Si hay algo que hemos aprendido a lo largo de la historia, es que cualquier intento de mejorar la vida en este planeta siempre es recibido con sospecha y, por supuesto, con la certeza absoluta de que detrás de cada avance se esconde una oscura conspiración. La Agenda 2030, ese vil plan urdido en los recónditos sótanos de las Naciones Unidas, no es la excepción. Algunos están convencidos de que esta agenda no es más que una fachada para instaurar un régimen global de control absoluto. Ya saben, como los Illuminati, pero con paneles solares y bicicletas.
Recordemos, por ejemplo, aquellos gloriosos días de la Edad Media, cuando el progreso también se vestía de conspiración. En aquellos tiempos, cuando un hombre osaba afirmar que la Tierra giraba alrededor del Sol, la respuesta era inmediata y contundente: «¡Hereje, satánico, confabulador de las estrellas!». Porque, claro, cómo va a ser que la Tierra, ese noble centro del universo, se mueva como una vulgar piedra en el espacio. No, no, no. Eso lo decía un tal Copérnico, seguramente manipulado por una orden secreta con fines inescrutables, con la complicidad de algún astrólogo y la benévola ignorancia del populacho.

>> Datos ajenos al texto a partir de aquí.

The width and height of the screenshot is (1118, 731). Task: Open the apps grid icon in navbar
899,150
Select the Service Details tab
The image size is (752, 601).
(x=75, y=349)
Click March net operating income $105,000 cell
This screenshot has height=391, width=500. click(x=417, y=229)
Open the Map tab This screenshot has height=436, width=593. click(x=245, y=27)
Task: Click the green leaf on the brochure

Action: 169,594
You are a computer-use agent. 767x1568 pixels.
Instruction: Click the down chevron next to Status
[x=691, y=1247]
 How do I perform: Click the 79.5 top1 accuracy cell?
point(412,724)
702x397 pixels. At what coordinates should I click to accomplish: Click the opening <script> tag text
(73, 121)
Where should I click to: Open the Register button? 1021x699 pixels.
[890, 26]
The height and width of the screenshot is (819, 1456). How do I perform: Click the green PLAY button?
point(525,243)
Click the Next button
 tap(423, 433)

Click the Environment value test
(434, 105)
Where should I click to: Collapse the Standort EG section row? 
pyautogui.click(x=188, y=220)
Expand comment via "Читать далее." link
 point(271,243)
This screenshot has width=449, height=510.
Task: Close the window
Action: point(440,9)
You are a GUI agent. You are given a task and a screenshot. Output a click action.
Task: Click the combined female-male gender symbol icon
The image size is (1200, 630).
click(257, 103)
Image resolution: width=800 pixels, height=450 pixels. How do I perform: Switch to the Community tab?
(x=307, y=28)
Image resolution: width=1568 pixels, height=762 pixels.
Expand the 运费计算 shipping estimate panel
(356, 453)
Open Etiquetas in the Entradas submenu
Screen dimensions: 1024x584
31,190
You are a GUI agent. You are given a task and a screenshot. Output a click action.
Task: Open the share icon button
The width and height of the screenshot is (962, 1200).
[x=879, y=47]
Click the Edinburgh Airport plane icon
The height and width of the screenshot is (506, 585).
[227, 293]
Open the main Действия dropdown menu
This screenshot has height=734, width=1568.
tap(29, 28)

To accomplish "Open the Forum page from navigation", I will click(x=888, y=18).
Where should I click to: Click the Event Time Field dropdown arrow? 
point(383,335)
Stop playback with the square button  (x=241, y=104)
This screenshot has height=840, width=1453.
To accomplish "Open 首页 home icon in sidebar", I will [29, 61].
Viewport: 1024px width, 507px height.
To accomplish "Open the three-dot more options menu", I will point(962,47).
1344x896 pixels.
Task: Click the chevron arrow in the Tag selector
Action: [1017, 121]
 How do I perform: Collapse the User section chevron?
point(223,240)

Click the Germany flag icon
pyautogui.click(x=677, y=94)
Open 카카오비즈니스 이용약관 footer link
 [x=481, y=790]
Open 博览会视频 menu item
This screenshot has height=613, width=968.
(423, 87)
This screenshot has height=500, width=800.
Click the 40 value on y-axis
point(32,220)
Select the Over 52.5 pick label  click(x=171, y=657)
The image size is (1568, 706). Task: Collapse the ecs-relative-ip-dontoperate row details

La situación actual no es muy diferente. La Agenda 2030, con sus 17 Objetivos de Desarrollo Sostenible, tiene algo de esa herejía científica que en su momento se condenó con tanto fervor. ¿Quién podría creer que estos nobles objetivos, que abarcan desde la erradicación de la pobreza hasta la protección del planeta, no esconden un macabro propósito? Es evidente que detrás de cada panel solar hay un chip, detrás de cada acuerdo climático, una agenda de despoblación, y detrás de cada llamado a la igualdad de género, un intento de subvertir el orden natural. ¡Qué decir de la paz y la justicia! ¿Quién en su sano juicio querría tal cosa?